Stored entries
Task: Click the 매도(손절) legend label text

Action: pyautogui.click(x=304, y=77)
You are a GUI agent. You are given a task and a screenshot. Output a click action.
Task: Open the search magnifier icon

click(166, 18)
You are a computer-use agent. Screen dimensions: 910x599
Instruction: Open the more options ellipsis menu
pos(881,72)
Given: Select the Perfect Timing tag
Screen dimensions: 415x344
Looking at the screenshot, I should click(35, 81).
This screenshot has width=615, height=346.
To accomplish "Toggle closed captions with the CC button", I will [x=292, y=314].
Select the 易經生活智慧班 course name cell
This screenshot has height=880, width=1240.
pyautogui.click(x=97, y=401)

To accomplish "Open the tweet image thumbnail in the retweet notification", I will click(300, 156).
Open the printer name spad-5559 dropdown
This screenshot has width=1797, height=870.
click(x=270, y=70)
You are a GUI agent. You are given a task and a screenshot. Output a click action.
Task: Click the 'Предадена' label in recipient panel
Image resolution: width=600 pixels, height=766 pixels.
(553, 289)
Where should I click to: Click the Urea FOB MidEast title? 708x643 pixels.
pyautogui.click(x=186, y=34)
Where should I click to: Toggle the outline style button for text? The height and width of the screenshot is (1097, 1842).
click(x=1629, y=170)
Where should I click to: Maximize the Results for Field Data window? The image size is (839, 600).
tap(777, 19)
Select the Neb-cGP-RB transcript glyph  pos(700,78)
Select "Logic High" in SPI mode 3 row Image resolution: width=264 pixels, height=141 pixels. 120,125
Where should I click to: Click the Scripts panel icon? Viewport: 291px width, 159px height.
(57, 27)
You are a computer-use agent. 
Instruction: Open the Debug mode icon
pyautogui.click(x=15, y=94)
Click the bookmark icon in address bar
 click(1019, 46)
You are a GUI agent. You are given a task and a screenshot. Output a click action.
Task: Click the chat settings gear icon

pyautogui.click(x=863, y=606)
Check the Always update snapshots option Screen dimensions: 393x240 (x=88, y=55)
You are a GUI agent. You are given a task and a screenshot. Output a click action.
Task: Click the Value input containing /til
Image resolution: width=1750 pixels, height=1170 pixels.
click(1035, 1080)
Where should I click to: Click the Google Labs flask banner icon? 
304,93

→ YOUR INSTRUCTIONS:
Reproduce the records above in their entirety, unchanged.

→ EXERCISE RESULT:
Task: Click the 매도(손절) legend label text

Action: pyautogui.click(x=304, y=77)
You are a GUI agent. You are given a task and a screenshot. Output a click action.
Task: Open the search magnifier icon

click(166, 18)
You are a computer-use agent. Screen dimensions: 910x599
Instruction: Open the more options ellipsis menu
pos(881,72)
Given: Select the Perfect Timing tag
Screen dimensions: 415x344
Looking at the screenshot, I should click(35, 81).
This screenshot has width=615, height=346.
To accomplish "Toggle closed captions with the CC button", I will [x=292, y=314].
Select the 易經生活智慧班 course name cell
This screenshot has height=880, width=1240.
pyautogui.click(x=97, y=401)

To accomplish "Open the tweet image thumbnail in the retweet notification", I will click(300, 156).
Open the printer name spad-5559 dropdown
This screenshot has width=1797, height=870.
click(x=270, y=70)
You are a GUI agent. You are given a task and a screenshot. Output a click action.
Task: Click the 'Предадена' label in recipient panel
Image resolution: width=600 pixels, height=766 pixels.
(553, 289)
Where should I click to: Click the Urea FOB MidEast title? 708x643 pixels.
pyautogui.click(x=186, y=34)
Where should I click to: Toggle the outline style button for text? The height and width of the screenshot is (1097, 1842).
click(x=1629, y=170)
Where should I click to: Maximize the Results for Field Data window? The image size is (839, 600).
tap(777, 19)
Select the Neb-cGP-RB transcript glyph  pos(700,78)
Select "Logic High" in SPI mode 3 row Image resolution: width=264 pixels, height=141 pixels. 120,125
Where should I click to: Click the Scripts panel icon? Viewport: 291px width, 159px height.
(57, 27)
You are a computer-use agent. 
Instruction: Open the Debug mode icon
pyautogui.click(x=15, y=94)
Click the bookmark icon in address bar
 click(1019, 46)
You are a GUI agent. You are given a task and a screenshot. Output a click action.
Task: Click the chat settings gear icon

pyautogui.click(x=863, y=606)
Check the Always update snapshots option Screen dimensions: 393x240 (x=88, y=55)
You are a GUI agent. You are given a task and a screenshot. Output a click action.
Task: Click the Value input containing /til
Image resolution: width=1750 pixels, height=1170 pixels.
click(1035, 1080)
Where should I click to: Click the Google Labs flask banner icon? 
304,93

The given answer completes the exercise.